Researchers and scientific societies take off June 10 to address racism and representation
Image courtesy shutdownstem.com
"If we don’t take action, the scientific community will be deprived of the latent scientific contributions of talented potential scientists."
Markita del Carpio Landry, professor of chemical and biological engineering, University of California, Berkeley
As people continue to march in the streets in the US and elsewhere this week to protest racism and police brutality against Black people, scientists are also organizing to address inequities in science, technology, engineering, and math (STEM) fields and academia.
Under the banners of #ShutDownAcademia and #ShutDownSTEM, these scientists call for non-Black scientists around the world to step back from their usual work to educate themselves and develop concrete actions to promote change. “Wednesday June 10, 2020 will mark the day that we transition into a lifelong commitment of actions to eradicate anti-Black racism in academia and STEM,” the organizers say. “Your plan should include an actionable goal, steps you will take to reach your goal, and metrics/indicators you will look for to know whether you are successfully moving towards your goal.”
For some chemists contacted by C&EN, such action is an extension of work they’re already doing.
Steven D. Townsend
At Vanderbilt University, chemistry professor Steven D. Townsend’s students concluded that instead of stopping work for a day, “the best way to change the system is to work hard and position themselves to be leaders in chemistry so that they can enact change,” he says. Outside of academia, his group has delivered meals to people experiencing homelessness and is gathering items to support an anti-poverty center in Nashville, he says.

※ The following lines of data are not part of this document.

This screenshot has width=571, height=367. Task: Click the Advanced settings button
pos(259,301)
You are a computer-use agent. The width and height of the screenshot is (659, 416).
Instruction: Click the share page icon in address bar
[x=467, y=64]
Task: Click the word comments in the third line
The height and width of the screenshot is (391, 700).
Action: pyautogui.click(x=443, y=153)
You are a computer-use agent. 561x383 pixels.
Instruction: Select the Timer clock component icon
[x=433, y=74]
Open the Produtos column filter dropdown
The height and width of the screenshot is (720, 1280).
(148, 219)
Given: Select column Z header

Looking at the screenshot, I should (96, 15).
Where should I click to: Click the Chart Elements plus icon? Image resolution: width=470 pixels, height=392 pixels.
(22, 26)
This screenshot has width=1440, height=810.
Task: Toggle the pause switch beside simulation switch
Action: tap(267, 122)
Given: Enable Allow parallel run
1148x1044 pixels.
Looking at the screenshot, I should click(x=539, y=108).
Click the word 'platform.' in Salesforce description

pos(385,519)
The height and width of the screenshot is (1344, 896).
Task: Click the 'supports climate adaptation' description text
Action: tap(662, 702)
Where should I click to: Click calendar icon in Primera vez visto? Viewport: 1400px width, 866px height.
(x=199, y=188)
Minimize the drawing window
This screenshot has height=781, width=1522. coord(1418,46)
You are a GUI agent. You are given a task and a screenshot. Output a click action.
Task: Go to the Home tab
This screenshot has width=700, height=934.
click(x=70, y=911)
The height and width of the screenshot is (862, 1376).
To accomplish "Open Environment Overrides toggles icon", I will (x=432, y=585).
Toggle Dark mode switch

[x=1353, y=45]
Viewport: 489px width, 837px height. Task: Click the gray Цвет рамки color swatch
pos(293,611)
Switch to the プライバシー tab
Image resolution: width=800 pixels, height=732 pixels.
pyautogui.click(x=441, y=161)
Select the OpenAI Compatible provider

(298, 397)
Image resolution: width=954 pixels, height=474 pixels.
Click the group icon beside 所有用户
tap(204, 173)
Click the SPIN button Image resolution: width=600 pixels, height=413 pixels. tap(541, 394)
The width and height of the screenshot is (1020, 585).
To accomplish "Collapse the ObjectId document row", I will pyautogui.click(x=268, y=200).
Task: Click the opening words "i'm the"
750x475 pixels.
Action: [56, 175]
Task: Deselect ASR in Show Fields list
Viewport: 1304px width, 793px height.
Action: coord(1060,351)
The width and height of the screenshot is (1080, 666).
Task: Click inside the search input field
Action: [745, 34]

Marie Heffern, a chemistry professor at the University of California, Davis, is also working with her lab group to observe the strike. “Instead of group meeting, we are going to have a discussion about ways that our lab can make changes to improve inclusivity and encourage success in diverse groups,” as well as ways that their department can improve diversity in graduate student recruiting and retention. She adds that it is important for faculty “to not just say they are open to conversation, but to realize that they must be the conversation starters.”
Markita del Carpio Landry
Likewise, Markita del Carpio Landry, a professor of chemical and biological engineering at the University of California, Berkeley, has had her lab members postpone previously scheduled activities and will be holding a group meeting focused on Black Lives Matter. Her group also holds a student-run workshop on diversity, equity, and inclusion at its annual retreats. “We find that keeping an open and honest line of communication prioritizing respect, listening, and acceptance and holding each other accountable for upholding these standards helps ensure everyone feels welcome regardless of the path they’ve taken before getting to our lab,” she says.